10 years of Uyghur "genocide": no image

7 months after October 7:

Next lib cope: "Israel is a free and democratic country so people are allowed to take photos of the concentration camps!"

[–] Shyfer@ttrpg.network 4 points 1 year ago* (last edited 1 year ago) (11 children)

Weren't there satellite pictures of their facilities and prisons, and videos of their schools where they were trying to eliminate their old culture? There were images all over the Jon Oliver episode on the Uyghur genocide, including video. You think they were all fake?

[–] Doubledee@hexbear.net 32 points 1 year ago (6 children)

I believe China acknowledges the facilities exist, they would dispute that they are torture camps though. I'm of two minds, on the one hand I can easily imagine a government committing human rights abuses in response to a security threat. I think it's good to be skeptical of the state narrative that they're nice vocational training facilities. There's a decent chance things are happening that I would find unacceptable, I think that's fair.

On the other hand I see how our government and media are treating the Palestine conflict. I remember WMD, and the babies that were supposedly unplugged from the incubators in Kuwait. I've read about the Gulf of Tonkin. I know what we did to Mossadegh, and how we spun that coup against democracy as liberation.

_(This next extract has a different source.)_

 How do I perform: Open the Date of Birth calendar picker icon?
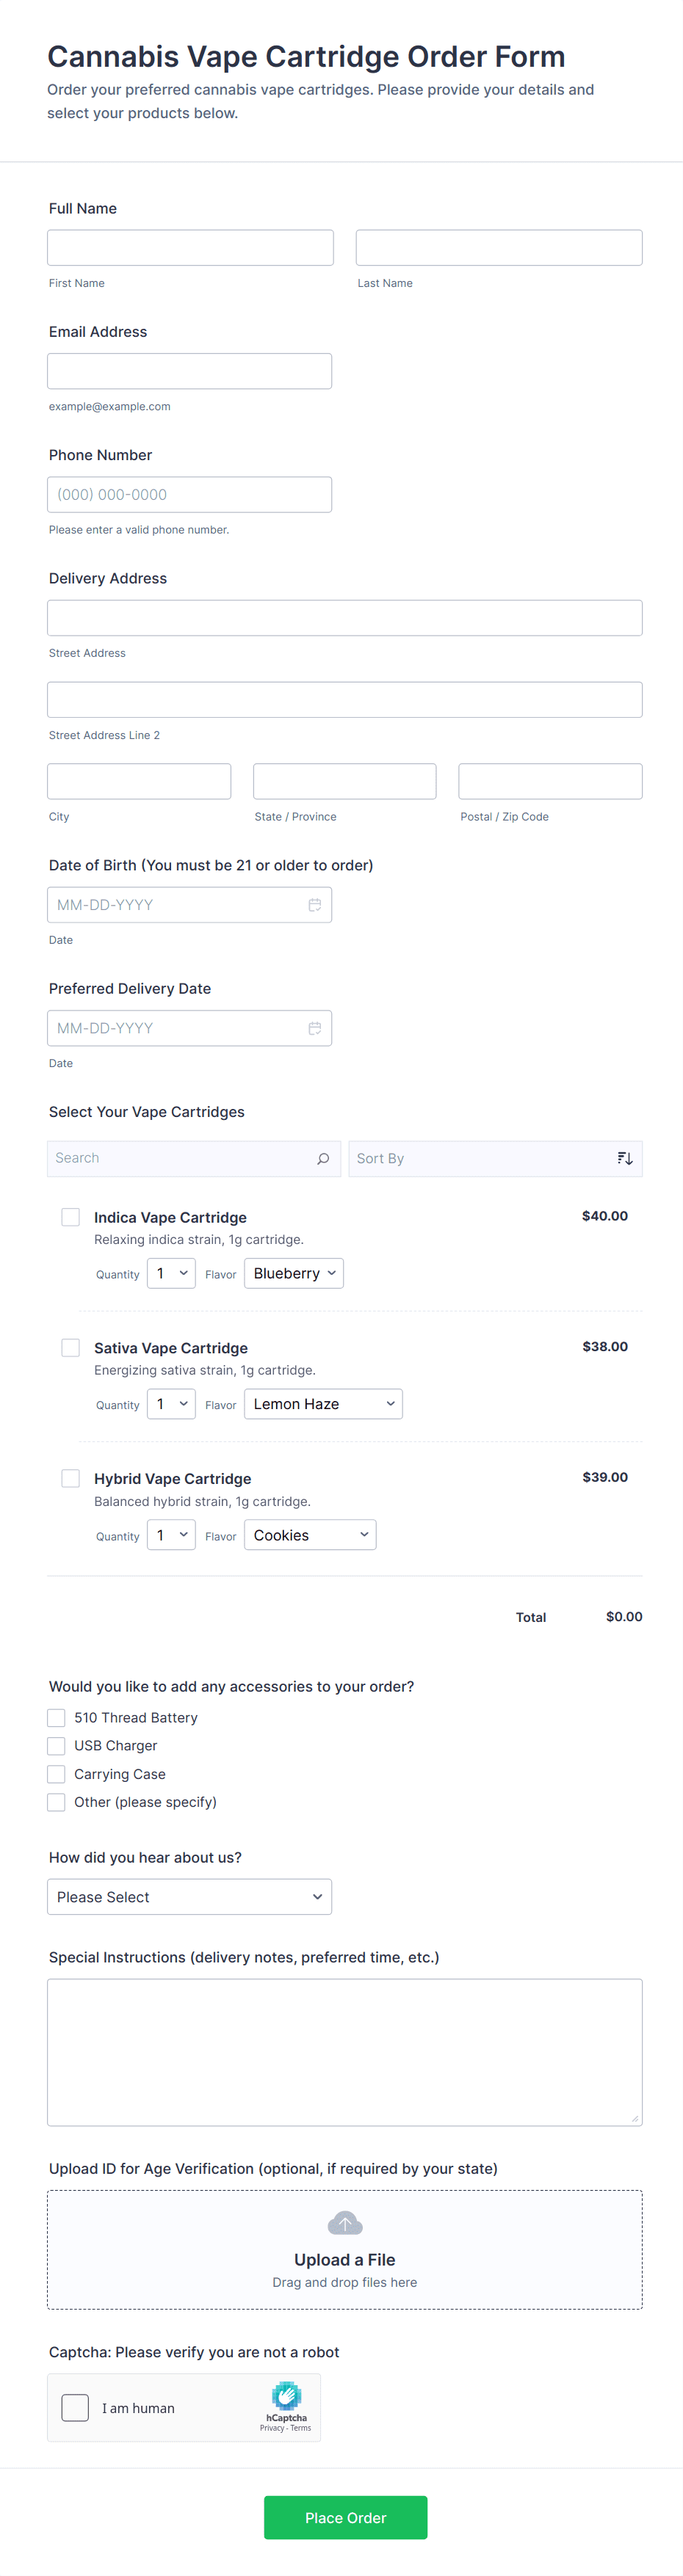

I'm deeply skeptical of US and 'western' narratives of people that threaten their order. And yes I do believe a lot of things can be faked, especially things happening in a language almost no Americans speak or read and have to trust the interpretation of events being given to them by actors with a stake in the outcome.

I can easily imagine a government committing human rights abuses in response to a security threat.

From what I remember, this was basically the conclusion of a UN report on the subject.

That China was engaging in this broadly successful de-radicalization campaign, that there was evidence of human rights abuses in certain areas of that program, but that they didn't amount to genocide. In fact, I don't think the report ever mentioned the word genocide.